Amelia Wellstone House
we are doing 30 min visits with 30 min between to avoid overlaps and crowding and appropriate time for transferring the resdient as well as pre-screening and post visit sanitization procedures
We are thinking about 20mins
A facility may further limit the length of any visit, the days on which visits will bepermitted, the hours during a day when visits will be permitted, and the number oftimes during a day or week a resident may be visited.
cms does allow for small groups https://leadingage.org/regulation/cms-outlines-key-activities-nursing-home-reopening
guidance requires that the visitor contact within 2 days, (card is a great idea!)
But also we have a deck that is one floor up that we will do any Dementia patient visits from due to the inability to explain to a dementia patient they can’t give their loved one a hug. And will allow for privacy
can we hold small groups outside?
6 feet apart and supervised by staff?
Is the outdoor visit announcement being made today at 3pm? Timing on when we'll send letter to families.

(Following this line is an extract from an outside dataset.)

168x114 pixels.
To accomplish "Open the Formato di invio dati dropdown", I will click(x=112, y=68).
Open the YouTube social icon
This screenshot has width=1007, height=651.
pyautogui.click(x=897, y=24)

Last week Dr. Talbot said staff could take residents outside with masks, supervision. I think she said small group. Outside only
Correct, announcement will be made today
also six foot distancing
I understand the Commissioner will make the announcement today at 3:00 giving authorization for LTC facilities to begin planning for outside visits.
Doing open window visits on the ground floor, from a community room, with both parties wearing masks and marking 6 feet from the window.... esp for dementia residents who will try to go to the family member sounds like a good alternative... Will this be allowed or is this too risky for other residents who also sit or walk through the community room?
Public Health has been very helpful with guidance for us when a staff member had a household exposure
Sorry to be so persistent, but CMS states "Current State: Significant MitigationNursing homes remain at the highest level of vigilance. The surrounding community may be in phase 1 of Opening Up America Again. Visitation is generally prohibited except in certain compassionate care situations. Non-essential healthcare personnel are restricted. Communal dining is limited to COVID-19 negative or asymptomatic residents only, with social distancing enforced. Group activities are restricted, though some activities may be conducted for negative or asymptomatic residents only, with social distancing enforced. Non-medically necessary trips should be avoided and for medically necessary, unavoidable trips, residents must wear a facemask or cloth face covering. The nursing home must inform the transportation service and the receiving provider of the resident’s COVID-19 status." So, we're confused...
Has anyone heard if the LTC Stipend for medicaid providers will be extended past June 30th?
Thank you Gary for taking care of that!
here is one of the guidances
Cares Package grant applications are being completed now. Due June 19th. Going through the NH Charitable Foundation.
Consider nominating an employee to be a healthcare hero at www.nhhealthcareheroes.org
Is it still suggest to not share staff between facilities?